ERA.id - Pada Selasa (2/7) silam, budayawan Banten Uday Suhada mengecam aksi konten kreator yang mengeksploitasi perempuan Badui di media sosial.
Dari hasil rapat lembaga adat ditemukan beberapa pandangan yaitu kemajuan teknologi mengubah pola pikir, pola sikap, dan pola perilaku generasi muda Badui.
Kedua, terdapat sejumlah konten kreator yang mengeksploitasi kecantikan perempuan muda Badui, kemudian ketiga, sikap lembaga adat sendiri yang belum menerapkan hukum adat bagi para pelakunya.
"Jadi, atas dasar hasil musyawarah para tokoh adat Badui Dalam dan Badui Luar itu, mengultimatum siapapun dan dimanapun para konten kreator, stop membuat konten yang mengeksploitasi kecantikan perempuan Badui dan men-take down content atau menghapus konten yang sudah ditayangkan," kata Uday.

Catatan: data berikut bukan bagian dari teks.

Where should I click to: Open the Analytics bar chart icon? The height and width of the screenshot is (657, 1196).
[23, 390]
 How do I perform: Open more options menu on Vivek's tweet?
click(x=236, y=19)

Merespons itu, Staf Ahli Ideologi dan Konstitusi Kemenko Polhukam, Andry Wibowo menyebut itu memang hak adat, sebab ekosistem asli di daerah memang harus dijaga.
“Bangunan simbol yang kita bangun adalah Pancasila, di bawah Bhinneka Tunggal Ika, Indonesia ada karena kebhinnekaan, makanya ekosistem asli yang tumbuh di Indonesia harus kita jaga,” kata dia di Kabupaten Badung, Bali, Rabu kemarin.

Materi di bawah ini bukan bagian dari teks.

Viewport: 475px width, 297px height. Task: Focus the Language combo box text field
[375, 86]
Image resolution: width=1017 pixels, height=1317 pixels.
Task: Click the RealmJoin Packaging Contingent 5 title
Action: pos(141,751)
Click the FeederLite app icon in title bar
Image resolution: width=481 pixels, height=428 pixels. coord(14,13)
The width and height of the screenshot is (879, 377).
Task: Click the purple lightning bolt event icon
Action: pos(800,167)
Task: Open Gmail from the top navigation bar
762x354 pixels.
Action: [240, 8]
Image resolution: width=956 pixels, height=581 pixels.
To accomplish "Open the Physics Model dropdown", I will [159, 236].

“Ya boleh, itu hak adat, hak kedaerahan, yang melahirkan Indonesia kan keberagaman ini,” sambungnya ketika ditemui usai mewakili Menko Polhukam Hadi Tjahjanto dalam Rembug Gerakan Indonesia Tertib.
Menurut Andry, kondisi ini harus disampaikan ke pemerintah daerah, sebab hubungan antara masyarakat adat dengan ekosistem pembangunan itu penting, agar nantinya kekayaan atau keunikan satu daerah tidak dieksploitasi dan menghilangkan ciri khas tersebut.
“Sama juga ketika datang ke Badui, Badui juga harus memelihara apa yang menjadi keunikannya, sama dengan kita ke Manado, Aceh, Medan, itu lah Indonesia,” ujar Staf Ahli Bidang Ideologi Kemenko Polhukam itu.
“Itu informasinya kan disebar untuk TikTok, tentunya pemerintah setempat yang punya otoritas dalam hal ini Banten ya, nanti dengan konsep kebhinekaan Pancasila dicari solusi yang pas,” sambungnya.